■ Exercise prompt ■
Could you copy out the lines below, the stretch from the line containing "Click the green" through the line containing "Switch to the Content", and nothing else?

■ Dataset rows ■
** Begin **

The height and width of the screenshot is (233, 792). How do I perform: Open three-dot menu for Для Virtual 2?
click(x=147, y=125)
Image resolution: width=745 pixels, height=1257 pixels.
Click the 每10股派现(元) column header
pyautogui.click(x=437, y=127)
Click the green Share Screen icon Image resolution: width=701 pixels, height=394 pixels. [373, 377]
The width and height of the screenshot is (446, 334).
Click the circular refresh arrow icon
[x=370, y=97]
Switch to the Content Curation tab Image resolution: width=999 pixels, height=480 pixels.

** End **
** Begin **

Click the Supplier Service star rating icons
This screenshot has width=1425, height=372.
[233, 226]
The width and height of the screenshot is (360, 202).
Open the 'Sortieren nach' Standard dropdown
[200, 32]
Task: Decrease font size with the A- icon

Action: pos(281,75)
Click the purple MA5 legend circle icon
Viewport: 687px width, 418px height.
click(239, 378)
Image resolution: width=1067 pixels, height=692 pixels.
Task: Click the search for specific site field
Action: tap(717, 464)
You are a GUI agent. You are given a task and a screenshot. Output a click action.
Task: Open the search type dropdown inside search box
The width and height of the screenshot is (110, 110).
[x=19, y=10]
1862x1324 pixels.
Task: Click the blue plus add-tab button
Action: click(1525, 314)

** End **
** Begin **

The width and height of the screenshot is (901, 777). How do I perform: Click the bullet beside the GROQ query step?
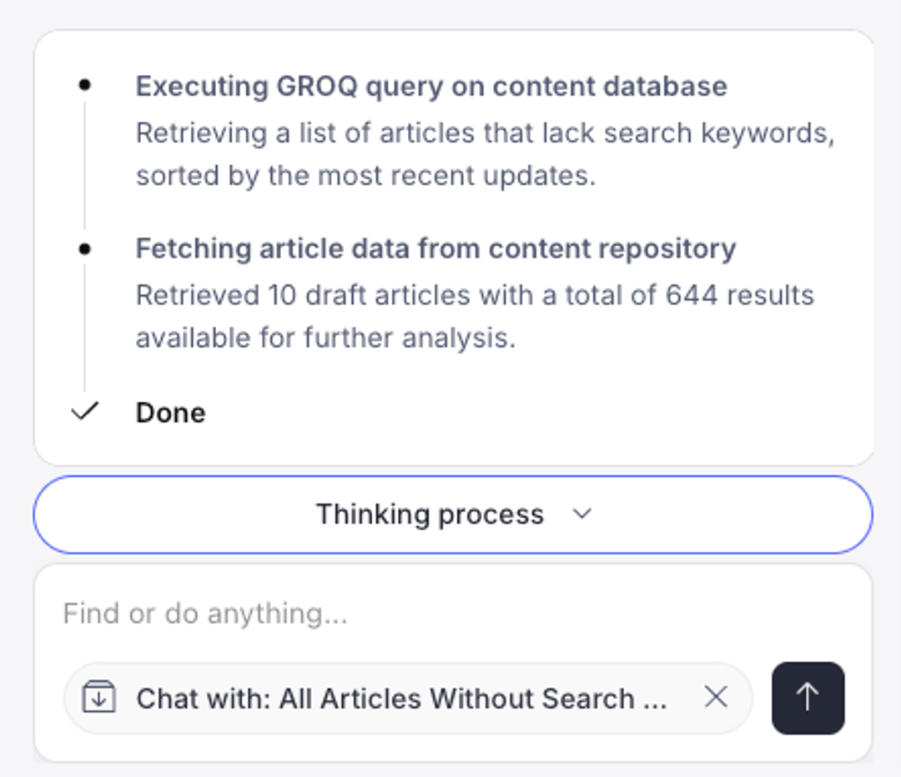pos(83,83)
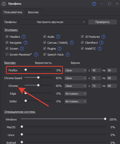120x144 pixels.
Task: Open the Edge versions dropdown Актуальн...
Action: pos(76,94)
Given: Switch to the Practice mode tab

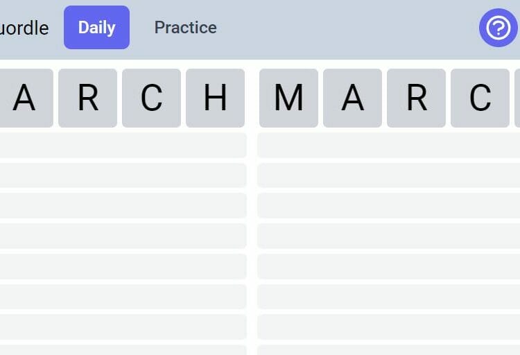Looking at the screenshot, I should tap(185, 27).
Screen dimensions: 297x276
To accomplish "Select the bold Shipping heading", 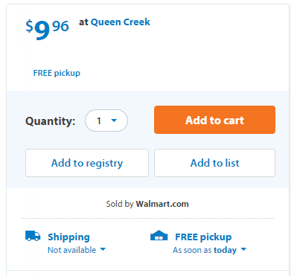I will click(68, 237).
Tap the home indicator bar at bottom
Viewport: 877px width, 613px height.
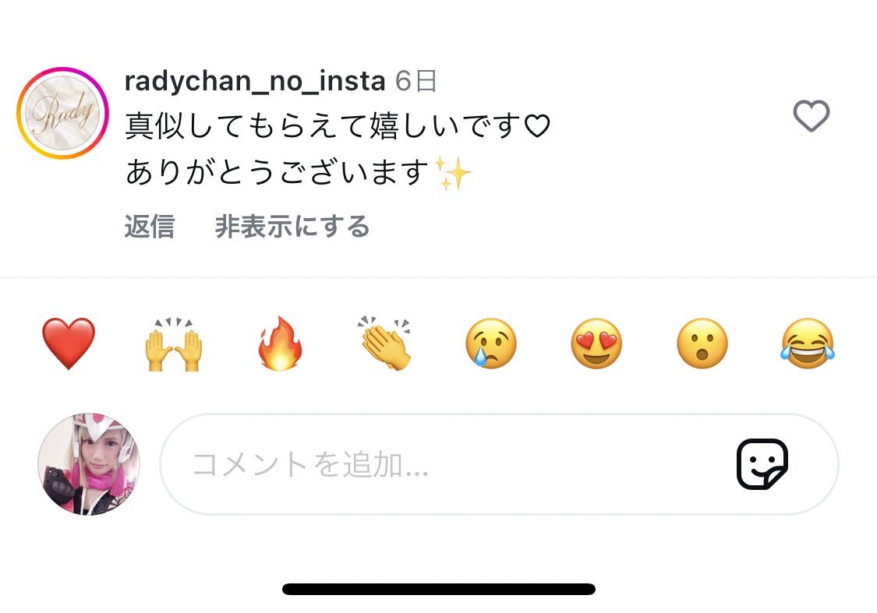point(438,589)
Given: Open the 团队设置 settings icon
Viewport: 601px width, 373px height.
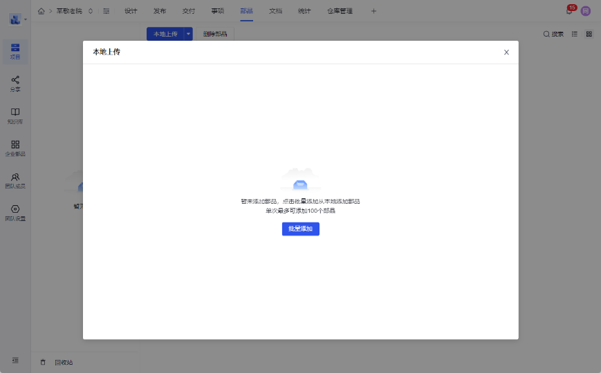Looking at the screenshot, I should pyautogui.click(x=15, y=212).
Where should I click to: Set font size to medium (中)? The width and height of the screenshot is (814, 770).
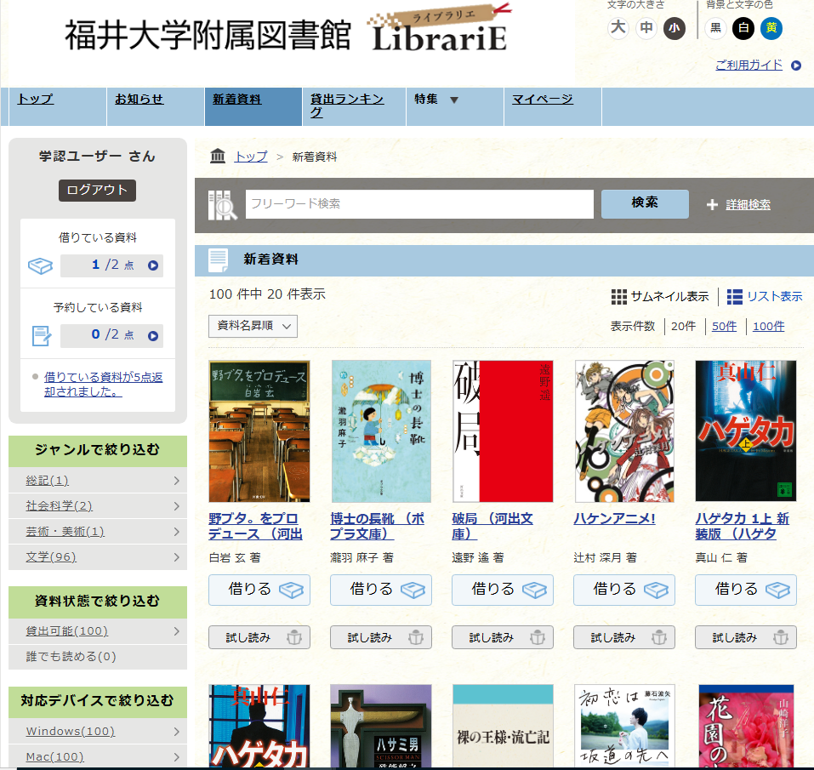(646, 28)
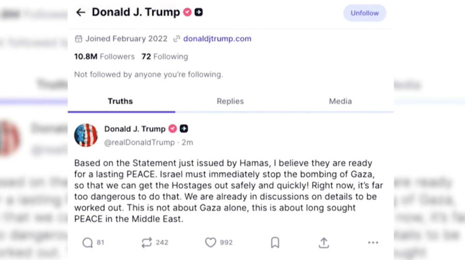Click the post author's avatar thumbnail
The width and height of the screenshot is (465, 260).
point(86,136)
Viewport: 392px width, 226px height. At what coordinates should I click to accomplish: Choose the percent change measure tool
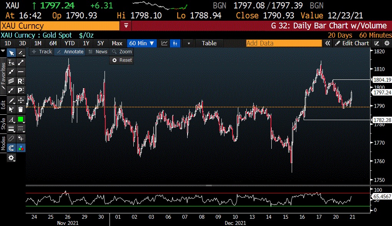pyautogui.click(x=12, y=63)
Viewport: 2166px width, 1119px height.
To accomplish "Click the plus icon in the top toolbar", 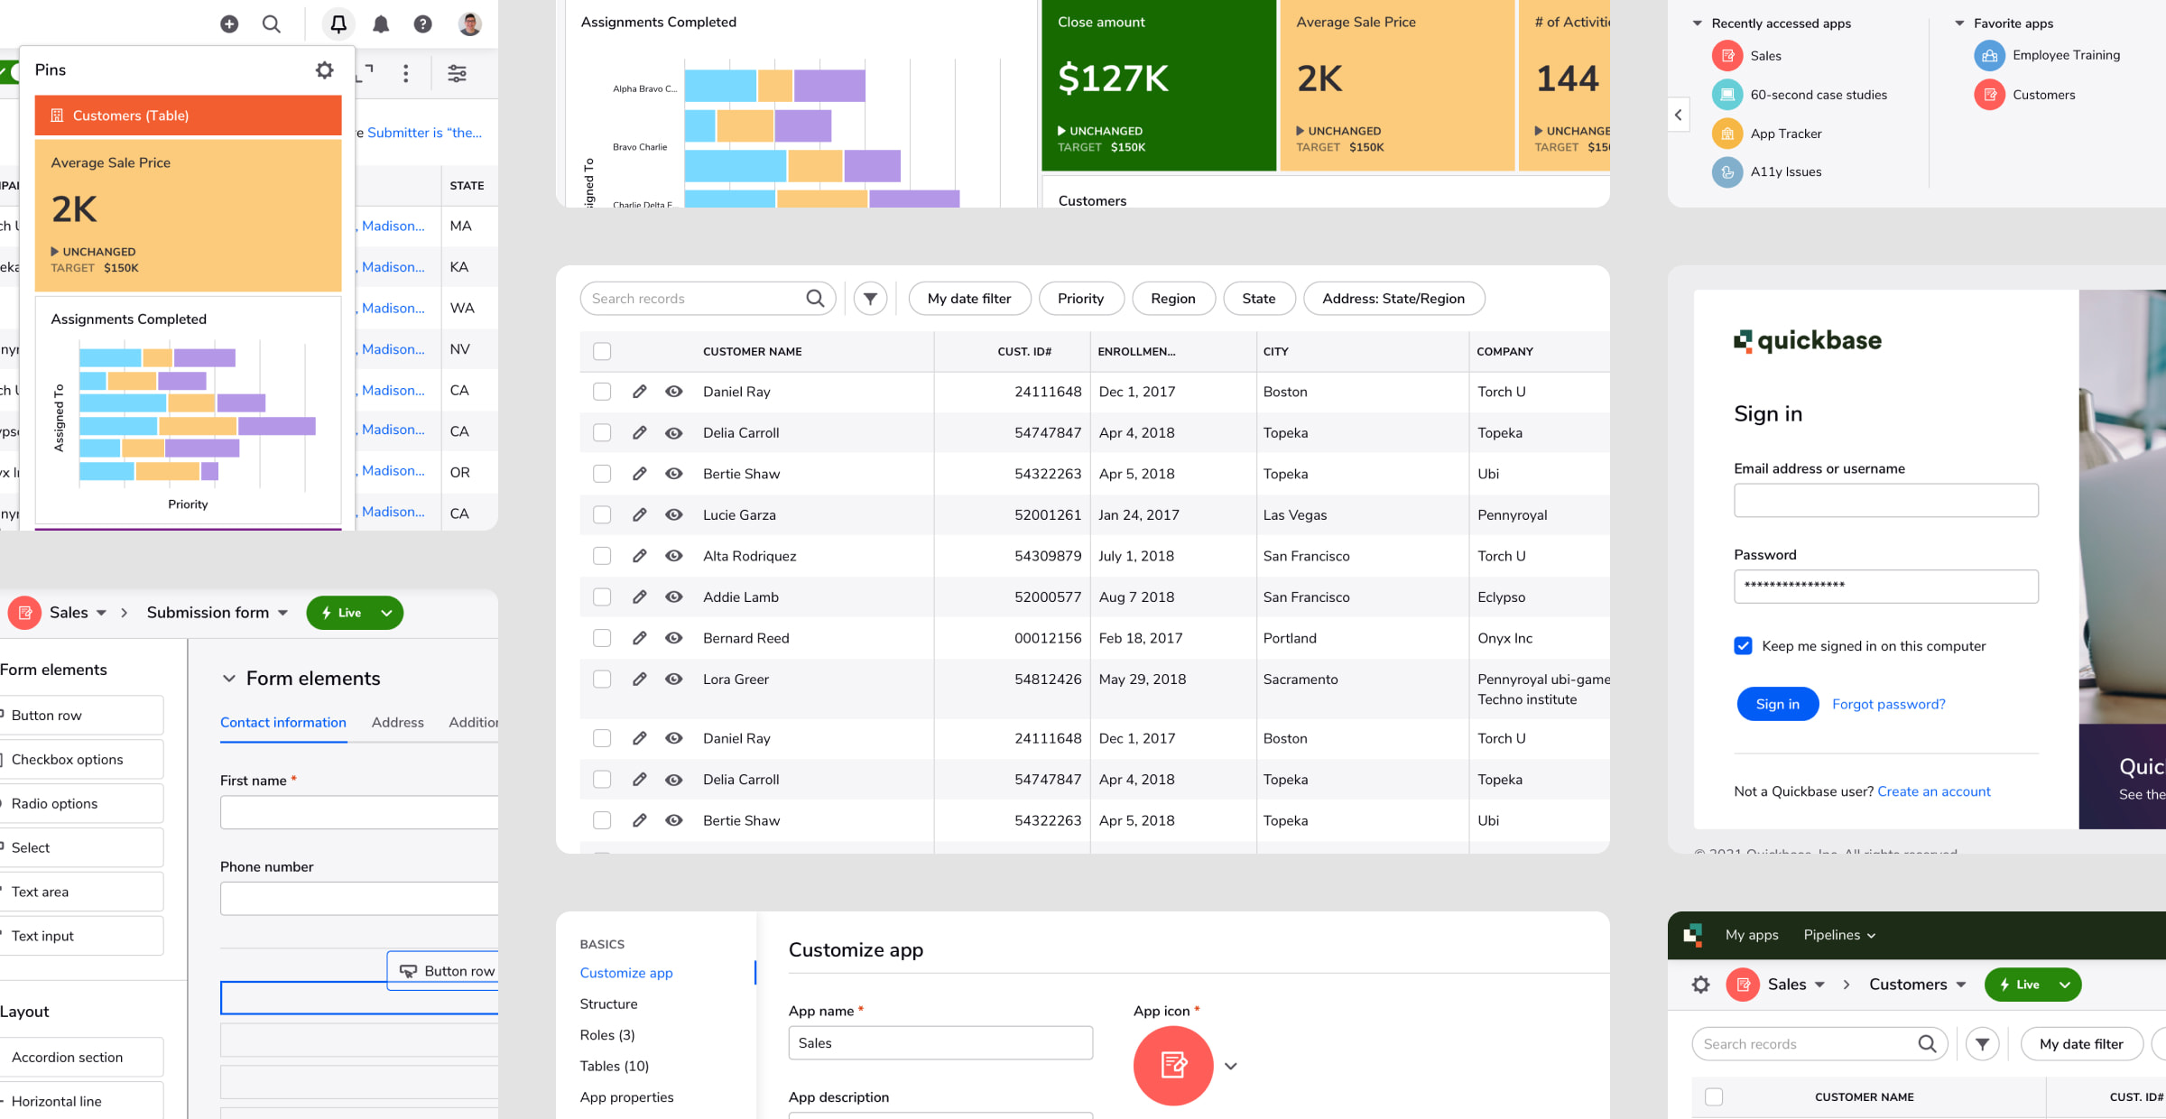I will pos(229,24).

** End **

■ Answer to this exercise ■
Click the green Share Screen icon Image resolution: width=701 pixels, height=394 pixels. [373, 377]
The width and height of the screenshot is (446, 334).
Click the circular refresh arrow icon
[x=370, y=97]
Switch to the Content Curation tab Image resolution: width=999 pixels, height=480 pixels.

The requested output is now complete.